TASK INSTRUCTIONS:
1. Name every person and body in the child support case summary who is referred to by name or title.
2. In the child support case summary, how many flights did Mr Carey pay for between November 2014 and May 2016?
3. Continue the child support case summary from its last sentence.

SELECTED EXTRACT:
== == ==

The applicant, Mr Carey, was liable to pay child support to Ms Carey for their child. Mr Carey claimed that he had paid for a number of flights for child 1 to travel to see him, totalling more than $3,000. He asked for the total amount to be deducted from his child support liability as a credit. There were two relevant periods where flights were paid for by Mr Carey. The first was from November 2014 to May 2016, which included eight flights. The second was during November 2017 and included two flights.

The Department of Human Services considered his request and decided that only $232 from the payments made in 2014 to 2016 should be credited against his child support liability. The Department decided no credits should be made for the payments made in 2017. Mr Carey objected to both decisions and an objection officer within the Department disallowed his objections. Mr Carey applied for a review of these decisions by the AAT.

== == ==

INPUT DATA:
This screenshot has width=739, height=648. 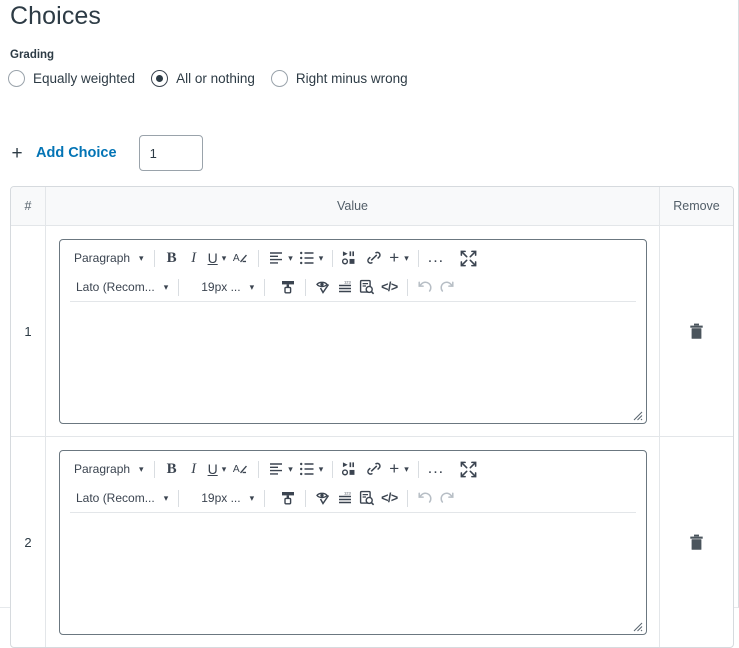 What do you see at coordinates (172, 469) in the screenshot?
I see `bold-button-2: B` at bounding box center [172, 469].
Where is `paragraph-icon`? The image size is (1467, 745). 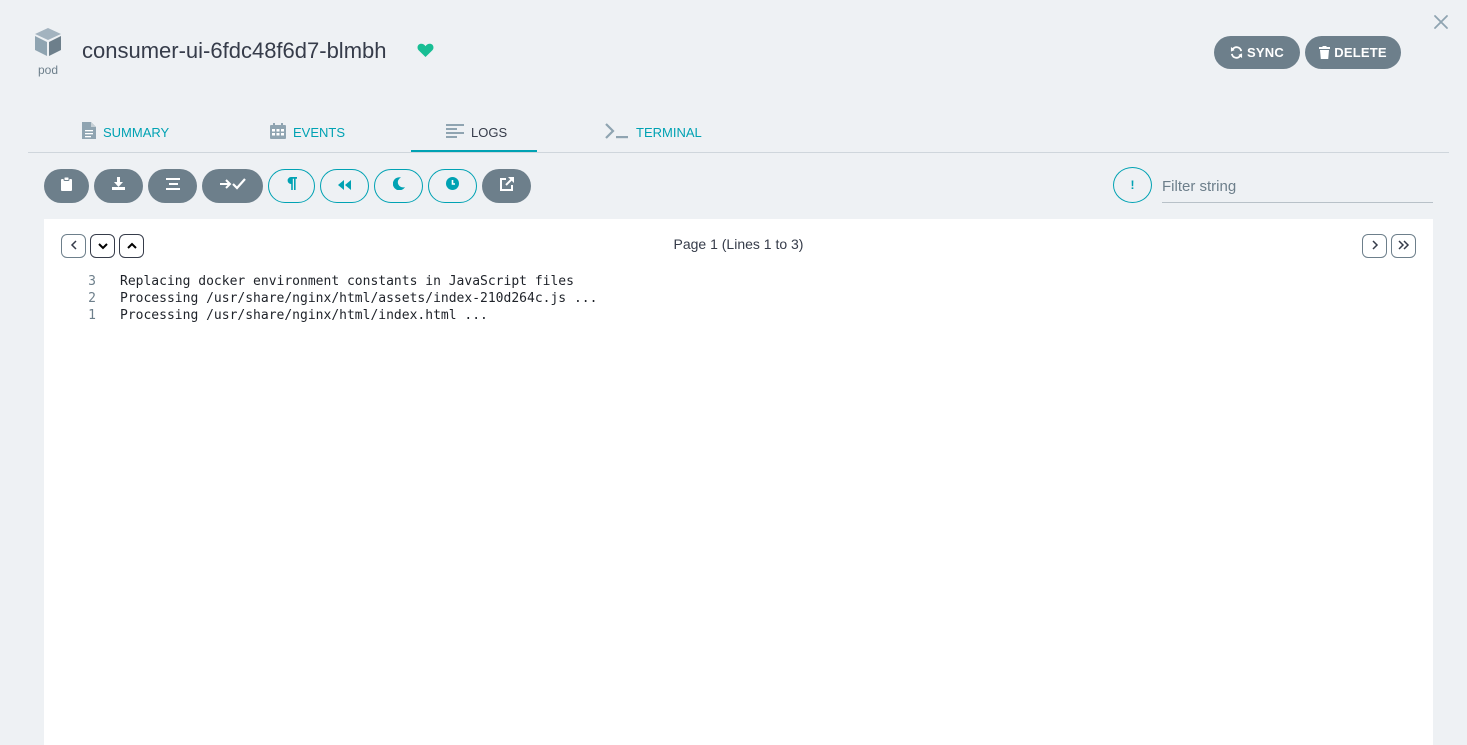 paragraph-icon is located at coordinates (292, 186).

== == ==

TASK ANSWERS:
1. Mr Carey, Ms Carey, the Department of Human Services, and the AAT.

2. Eight flights.

3.
Child support payments that are made to a party other than the Child Support Registrar may be credited against the child support liability if certain conditions are met.  The Child Support Registrar (or other decision maker) may refuse to credit even if the conditions are met if satisfied that, in the circumstances of the particular case, the amount ought not to be credited.[1]

The AAT first looked at the two payments for flights during November 2017. For the first payment in November 2017, Mr Carey claimed that there was evidence, including emails, which showed that there was an agreement between him and Ms Carey that the payments were to be treated as child support. Ms Carey claimed that she had agreed with Mr Carey that the payment would be treated as child support, however this was done on the assumption that child 1 would return to her. Child 1 remained with Mr Carey, so Ms Carey did not agree that the return flight should be credited as child support. The AAT found that only half the payment should be credited because the child did not make the return journey. This amounted to $177. The AAT noted that Mr Carey could not object to the second payment for a flight in November 2017 because at that point in time he was receiving child support from Ms Carey.

The AAT then looked at the payments for flights from 2014 to 2016. There was no specific written evidence or verbal agreement about the costs of the flights being credited as child support. Mr Carey claimed that there was an agreement that the flights would be treated as child support, and this could be seen from Ms Carey’s actions, because she had agreed to this on other occasions. Ms Carey acknowledged that she had agreed to the arrangement for certain flights but she disagreed that there had ever been a blanket agreement. She said it was her expectation that there would be communication about each flight and she may or may not agree to the payment being credited.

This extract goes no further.